Copy all lines below containing "will".

**Task material**
#####

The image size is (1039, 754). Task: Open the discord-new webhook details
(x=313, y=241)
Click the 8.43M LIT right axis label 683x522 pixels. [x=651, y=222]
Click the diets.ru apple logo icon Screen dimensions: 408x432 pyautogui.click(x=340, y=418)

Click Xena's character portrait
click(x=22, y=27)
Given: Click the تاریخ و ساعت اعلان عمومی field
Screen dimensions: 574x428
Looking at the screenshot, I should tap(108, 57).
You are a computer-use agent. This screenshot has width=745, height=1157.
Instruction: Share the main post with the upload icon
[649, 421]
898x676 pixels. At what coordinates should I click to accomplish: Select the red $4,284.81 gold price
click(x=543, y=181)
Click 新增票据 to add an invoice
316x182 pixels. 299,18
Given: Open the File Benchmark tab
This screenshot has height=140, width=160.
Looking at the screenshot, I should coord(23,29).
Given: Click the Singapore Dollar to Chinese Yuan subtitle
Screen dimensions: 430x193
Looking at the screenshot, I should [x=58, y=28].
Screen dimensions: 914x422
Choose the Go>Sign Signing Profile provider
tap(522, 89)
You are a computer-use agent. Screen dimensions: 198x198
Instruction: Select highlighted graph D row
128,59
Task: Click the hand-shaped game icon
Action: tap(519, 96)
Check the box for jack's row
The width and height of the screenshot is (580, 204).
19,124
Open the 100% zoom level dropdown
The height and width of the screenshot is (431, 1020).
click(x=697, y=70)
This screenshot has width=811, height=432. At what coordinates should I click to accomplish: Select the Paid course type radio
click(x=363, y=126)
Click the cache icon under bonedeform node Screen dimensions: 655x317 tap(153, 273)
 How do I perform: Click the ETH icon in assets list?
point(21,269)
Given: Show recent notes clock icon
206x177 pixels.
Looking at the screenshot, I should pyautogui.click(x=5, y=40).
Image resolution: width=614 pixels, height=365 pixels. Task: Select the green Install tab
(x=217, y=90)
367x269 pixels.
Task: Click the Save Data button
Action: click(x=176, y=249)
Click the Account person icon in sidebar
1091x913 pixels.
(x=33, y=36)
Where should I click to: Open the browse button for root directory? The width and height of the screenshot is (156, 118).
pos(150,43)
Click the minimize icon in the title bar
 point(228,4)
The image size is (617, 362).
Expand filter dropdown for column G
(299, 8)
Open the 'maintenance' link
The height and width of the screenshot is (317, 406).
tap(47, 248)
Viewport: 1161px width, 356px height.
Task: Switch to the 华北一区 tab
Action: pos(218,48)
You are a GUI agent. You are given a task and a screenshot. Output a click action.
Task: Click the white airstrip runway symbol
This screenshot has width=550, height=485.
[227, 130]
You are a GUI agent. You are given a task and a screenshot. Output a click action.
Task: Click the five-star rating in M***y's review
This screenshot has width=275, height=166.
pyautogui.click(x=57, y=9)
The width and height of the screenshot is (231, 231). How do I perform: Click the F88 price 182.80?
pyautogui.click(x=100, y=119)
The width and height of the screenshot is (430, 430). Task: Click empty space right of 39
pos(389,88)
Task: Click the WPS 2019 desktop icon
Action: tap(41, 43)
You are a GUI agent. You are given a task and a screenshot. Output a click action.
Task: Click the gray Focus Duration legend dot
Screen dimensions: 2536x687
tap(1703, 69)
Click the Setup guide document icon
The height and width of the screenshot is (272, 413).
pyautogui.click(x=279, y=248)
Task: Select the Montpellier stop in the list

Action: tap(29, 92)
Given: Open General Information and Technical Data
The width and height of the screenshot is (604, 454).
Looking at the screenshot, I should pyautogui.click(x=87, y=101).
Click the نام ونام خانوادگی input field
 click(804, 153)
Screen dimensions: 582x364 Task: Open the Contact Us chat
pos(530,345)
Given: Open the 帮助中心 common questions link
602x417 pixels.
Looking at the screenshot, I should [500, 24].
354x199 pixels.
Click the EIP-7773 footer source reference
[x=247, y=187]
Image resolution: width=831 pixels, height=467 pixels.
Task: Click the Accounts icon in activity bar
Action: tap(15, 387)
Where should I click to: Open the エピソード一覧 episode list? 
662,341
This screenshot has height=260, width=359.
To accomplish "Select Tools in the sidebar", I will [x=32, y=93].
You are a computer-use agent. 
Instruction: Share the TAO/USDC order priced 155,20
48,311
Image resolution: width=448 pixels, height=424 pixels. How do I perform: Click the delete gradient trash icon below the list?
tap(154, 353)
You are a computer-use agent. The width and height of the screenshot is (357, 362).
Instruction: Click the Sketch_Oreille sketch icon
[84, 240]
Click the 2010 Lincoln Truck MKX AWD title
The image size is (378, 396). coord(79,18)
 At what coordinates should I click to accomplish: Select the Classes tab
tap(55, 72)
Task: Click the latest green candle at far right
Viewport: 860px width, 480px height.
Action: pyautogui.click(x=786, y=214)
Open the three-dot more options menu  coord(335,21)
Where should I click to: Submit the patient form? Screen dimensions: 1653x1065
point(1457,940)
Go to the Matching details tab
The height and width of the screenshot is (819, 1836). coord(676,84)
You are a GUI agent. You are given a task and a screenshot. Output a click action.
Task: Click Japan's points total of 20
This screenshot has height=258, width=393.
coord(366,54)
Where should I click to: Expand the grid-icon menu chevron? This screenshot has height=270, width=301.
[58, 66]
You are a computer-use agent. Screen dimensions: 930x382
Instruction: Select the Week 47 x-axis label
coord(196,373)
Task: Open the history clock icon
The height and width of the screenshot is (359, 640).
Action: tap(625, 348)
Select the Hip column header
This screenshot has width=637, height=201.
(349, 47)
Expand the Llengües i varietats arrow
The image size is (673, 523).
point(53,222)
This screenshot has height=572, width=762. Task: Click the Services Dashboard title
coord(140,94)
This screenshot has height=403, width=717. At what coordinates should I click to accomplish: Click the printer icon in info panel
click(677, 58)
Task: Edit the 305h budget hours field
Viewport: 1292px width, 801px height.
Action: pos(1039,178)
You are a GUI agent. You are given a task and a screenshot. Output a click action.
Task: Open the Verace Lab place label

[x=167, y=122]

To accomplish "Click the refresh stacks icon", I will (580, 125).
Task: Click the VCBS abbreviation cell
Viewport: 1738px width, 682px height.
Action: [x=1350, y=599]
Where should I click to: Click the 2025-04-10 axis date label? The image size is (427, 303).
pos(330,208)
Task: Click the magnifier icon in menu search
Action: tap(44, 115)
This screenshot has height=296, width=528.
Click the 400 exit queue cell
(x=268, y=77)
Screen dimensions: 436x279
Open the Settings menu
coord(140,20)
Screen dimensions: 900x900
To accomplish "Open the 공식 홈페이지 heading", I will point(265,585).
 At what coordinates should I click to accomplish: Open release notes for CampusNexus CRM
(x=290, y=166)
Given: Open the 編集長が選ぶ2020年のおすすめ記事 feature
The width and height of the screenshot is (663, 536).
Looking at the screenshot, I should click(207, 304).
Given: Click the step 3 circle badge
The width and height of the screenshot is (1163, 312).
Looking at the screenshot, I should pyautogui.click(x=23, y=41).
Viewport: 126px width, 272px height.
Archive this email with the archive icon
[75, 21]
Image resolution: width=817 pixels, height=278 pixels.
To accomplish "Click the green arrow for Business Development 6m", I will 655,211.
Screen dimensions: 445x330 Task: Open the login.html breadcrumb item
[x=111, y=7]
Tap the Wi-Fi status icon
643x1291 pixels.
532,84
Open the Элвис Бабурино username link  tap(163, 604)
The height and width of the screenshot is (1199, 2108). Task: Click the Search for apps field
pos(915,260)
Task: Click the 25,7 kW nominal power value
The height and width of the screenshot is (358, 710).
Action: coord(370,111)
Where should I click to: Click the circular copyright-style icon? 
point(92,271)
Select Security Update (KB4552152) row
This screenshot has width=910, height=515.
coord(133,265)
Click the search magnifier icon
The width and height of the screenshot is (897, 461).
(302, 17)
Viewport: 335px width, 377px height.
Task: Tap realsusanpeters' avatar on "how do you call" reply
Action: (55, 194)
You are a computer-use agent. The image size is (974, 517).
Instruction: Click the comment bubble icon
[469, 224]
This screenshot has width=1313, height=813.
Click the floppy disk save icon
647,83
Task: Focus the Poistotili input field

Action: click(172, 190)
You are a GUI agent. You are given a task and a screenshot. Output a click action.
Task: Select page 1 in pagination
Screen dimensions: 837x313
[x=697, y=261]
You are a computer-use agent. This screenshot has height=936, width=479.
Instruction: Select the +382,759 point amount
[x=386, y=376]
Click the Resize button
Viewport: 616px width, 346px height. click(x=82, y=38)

#####

**Exercise solution**
To accomplish "Select Tools in the sidebar", I will [x=32, y=93].
To accomplish "Click the refresh stacks icon", I will (580, 125).
To accomplish "Open the 공식 홈페이지 heading", I will point(265,585).
To accomplish "Click the green arrow for Business Development 6m", I will 655,211.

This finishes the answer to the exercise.